In conclusion, our study supports that ETGBD is a safe and efficacious procedure for inoperable patients with cholecystitis. Given its relative technical difficulty, which is inherent to ERCP, it should be performed in high volume centers and when patients are unfit for percutaneous drainage. Its clinical success rates were comparable to prior analyses, and rates of adverse events were acceptable. At this time further data and prospective trials would be beneficial in evaluating the long-term outcomes of ETGBD.
Percutaneous gallbladder drainage has been the standard treatment of acute cholecystitis in patients who are not surgical candidates. Our study sought to evaluate the efficacy and safety of transpapillary drainage for acute cholecystitis in this subset of patients.
The key topics of interest include non-surgical, less-invasive techniques to treat acute cholecystitis. The evolution of safe and effective treatments in acute cholecystitis can lead to improved patient outcomes and quality of life following treatment.

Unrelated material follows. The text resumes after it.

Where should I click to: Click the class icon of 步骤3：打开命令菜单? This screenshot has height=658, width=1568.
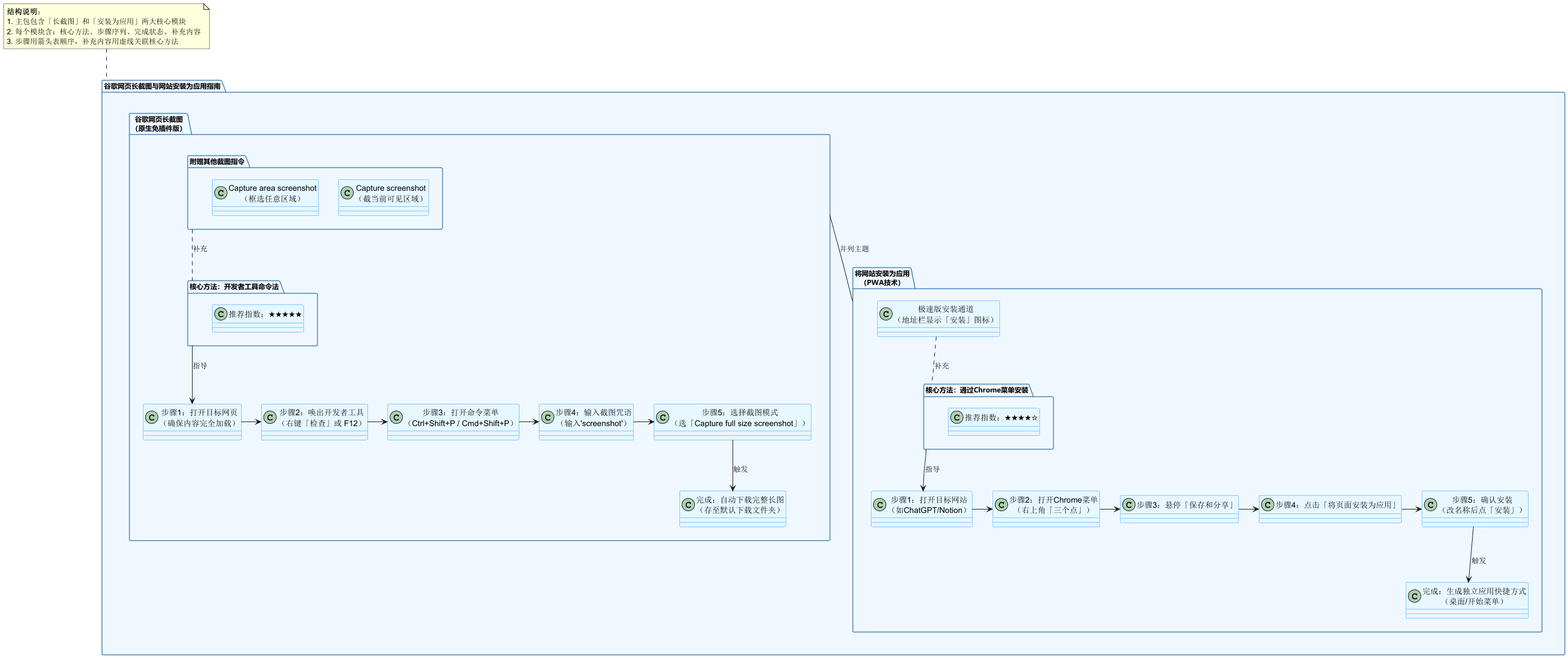click(396, 418)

Future research can also have a positive effect on cost effectiveness and health care utilization.
The main objectives were to evaluate feasibility, efficacy and safety of transpapillary gallbladder drainage in inoperable patients for the treatment of acute cholecystitis. This can positively affect further research and direct comparison trials.
A systematic review was performed followed by updated meta-analysis.

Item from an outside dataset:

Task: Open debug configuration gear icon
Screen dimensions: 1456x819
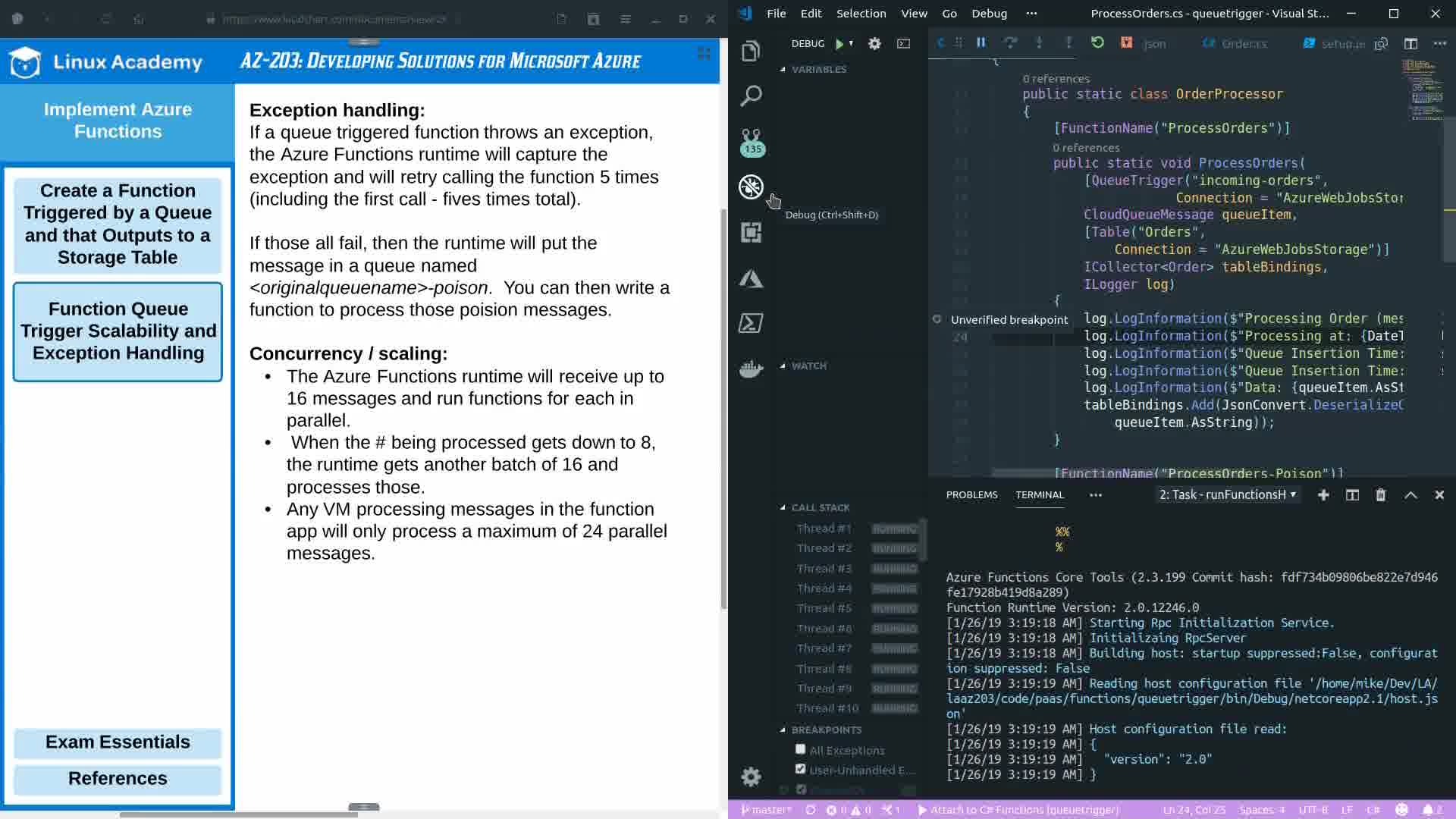Action: click(x=874, y=44)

The pooled technical success rate of endoscopic transpapillary gallbladder drainage (ETGBD) was 82.62% [95% confidence interval (CI): 80.63-84.52]. The pooled clinical success rate was found to be 94.87% (95%CI: 93.54-96.05). The pooled overall complication rate was 8.83% (95%CI: 7.42-10.34). Pooled rates of post procedure adverse events were bleeding 1.03% (95%CI: 0.58-1.62), perforation 0.78% (95%CI: 0.39-1.29), peritonitis/bile leak 0.45% (95%CI: 0.17-0.87), and pancreatitis 1.98% (95%CI: 1.33-2.76). The pooled rates of stent occlusion and migration were 0.39% (95%CI: 0.13-0.78) and 1.3% (95%CI: 0.75-1.99) respectively. The pooled rate of cholecystitis recurrence following ETGBD was 1.48% (95%CI: 0.92-2.16).

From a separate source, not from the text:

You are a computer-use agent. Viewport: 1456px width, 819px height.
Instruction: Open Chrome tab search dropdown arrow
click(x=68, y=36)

Our results demonstrated that transpapillary gallbladder drainage for treatment of acute cholecystitis is both an efficacious and safe procedure in patients that are inoperable. This particular method of gallbladder drainage may offer an alternative to a certain subset of inoperable patients who are otherwise not candidates for percutaneous drainage. Patients who demonstrate signs of concomitant choledocholithiasis or cholangitis also benefit. Comparison between percutaneous drainage, and endoscopic drainage methods with endoscopic ultrasound or a transpapillary approach has been explored however results remain inconclusive.
Future research should involve randomized controlled trials to compare the different non-surgical techniques used in treatment of acute cholecystitis. In regards to ETGBD, emphasis should be placed on different stenting methods, along with assessment of long term outcomes.